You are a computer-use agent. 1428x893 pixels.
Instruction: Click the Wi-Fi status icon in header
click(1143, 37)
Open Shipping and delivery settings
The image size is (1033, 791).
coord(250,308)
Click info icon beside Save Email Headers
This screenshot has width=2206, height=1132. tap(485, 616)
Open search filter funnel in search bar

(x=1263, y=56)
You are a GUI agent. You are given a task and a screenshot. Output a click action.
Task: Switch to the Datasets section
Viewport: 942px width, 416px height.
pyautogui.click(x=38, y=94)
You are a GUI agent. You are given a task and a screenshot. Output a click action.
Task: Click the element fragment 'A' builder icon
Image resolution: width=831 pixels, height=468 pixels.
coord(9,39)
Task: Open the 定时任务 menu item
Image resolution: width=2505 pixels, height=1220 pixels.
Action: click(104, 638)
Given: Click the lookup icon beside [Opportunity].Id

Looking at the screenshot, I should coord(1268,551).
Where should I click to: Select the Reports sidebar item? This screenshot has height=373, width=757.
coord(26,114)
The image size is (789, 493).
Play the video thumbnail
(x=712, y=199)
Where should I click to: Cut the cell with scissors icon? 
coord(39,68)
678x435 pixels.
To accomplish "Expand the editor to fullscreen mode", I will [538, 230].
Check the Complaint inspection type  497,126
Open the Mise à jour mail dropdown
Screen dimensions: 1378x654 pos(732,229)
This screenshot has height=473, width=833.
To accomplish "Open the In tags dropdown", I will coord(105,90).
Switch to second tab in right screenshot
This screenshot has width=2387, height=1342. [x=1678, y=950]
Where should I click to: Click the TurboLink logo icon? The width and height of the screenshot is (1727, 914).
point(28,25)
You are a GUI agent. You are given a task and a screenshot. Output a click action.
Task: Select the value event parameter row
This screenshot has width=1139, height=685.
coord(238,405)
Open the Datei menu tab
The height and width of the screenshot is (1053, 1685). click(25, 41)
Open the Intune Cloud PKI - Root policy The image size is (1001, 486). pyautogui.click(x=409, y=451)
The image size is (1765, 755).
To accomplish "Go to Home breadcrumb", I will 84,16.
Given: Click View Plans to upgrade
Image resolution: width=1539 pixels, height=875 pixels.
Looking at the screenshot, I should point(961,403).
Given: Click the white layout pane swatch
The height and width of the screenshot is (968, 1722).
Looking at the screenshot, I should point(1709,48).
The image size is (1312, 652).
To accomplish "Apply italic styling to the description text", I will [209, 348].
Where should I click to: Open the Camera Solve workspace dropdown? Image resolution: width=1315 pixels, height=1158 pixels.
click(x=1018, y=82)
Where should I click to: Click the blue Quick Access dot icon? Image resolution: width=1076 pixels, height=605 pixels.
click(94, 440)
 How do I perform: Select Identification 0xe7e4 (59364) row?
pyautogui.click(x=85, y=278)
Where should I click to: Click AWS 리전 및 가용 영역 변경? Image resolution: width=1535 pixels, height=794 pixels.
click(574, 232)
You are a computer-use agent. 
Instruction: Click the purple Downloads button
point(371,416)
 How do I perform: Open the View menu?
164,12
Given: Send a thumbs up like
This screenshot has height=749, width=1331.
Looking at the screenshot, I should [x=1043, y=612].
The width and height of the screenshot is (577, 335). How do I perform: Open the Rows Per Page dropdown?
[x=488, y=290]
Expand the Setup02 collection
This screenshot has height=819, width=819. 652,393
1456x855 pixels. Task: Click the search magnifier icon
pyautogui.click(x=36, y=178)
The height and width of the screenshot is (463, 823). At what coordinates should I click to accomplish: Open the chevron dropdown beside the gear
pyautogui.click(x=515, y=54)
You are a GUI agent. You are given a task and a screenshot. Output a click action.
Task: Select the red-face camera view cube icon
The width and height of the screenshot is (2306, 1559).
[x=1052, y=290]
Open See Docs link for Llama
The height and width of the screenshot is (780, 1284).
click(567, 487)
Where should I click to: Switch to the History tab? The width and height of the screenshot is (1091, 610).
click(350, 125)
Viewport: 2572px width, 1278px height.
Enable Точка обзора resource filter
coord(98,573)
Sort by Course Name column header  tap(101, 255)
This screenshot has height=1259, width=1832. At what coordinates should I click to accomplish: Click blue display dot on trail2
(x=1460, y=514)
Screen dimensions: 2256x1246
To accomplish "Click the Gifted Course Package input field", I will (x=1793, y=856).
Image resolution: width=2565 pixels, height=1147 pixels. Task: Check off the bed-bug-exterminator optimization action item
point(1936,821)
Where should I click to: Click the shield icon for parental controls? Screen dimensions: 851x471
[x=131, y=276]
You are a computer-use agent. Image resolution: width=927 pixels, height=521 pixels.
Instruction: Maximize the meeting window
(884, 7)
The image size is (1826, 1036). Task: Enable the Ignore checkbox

----

* WORK TASK *
The lines sought are those in the data above that include the string "Course"; copy each one.

* SOLUTION *
Sort by Course Name column header  tap(101, 255)
To accomplish "Click the Gifted Course Package input field", I will (x=1793, y=856).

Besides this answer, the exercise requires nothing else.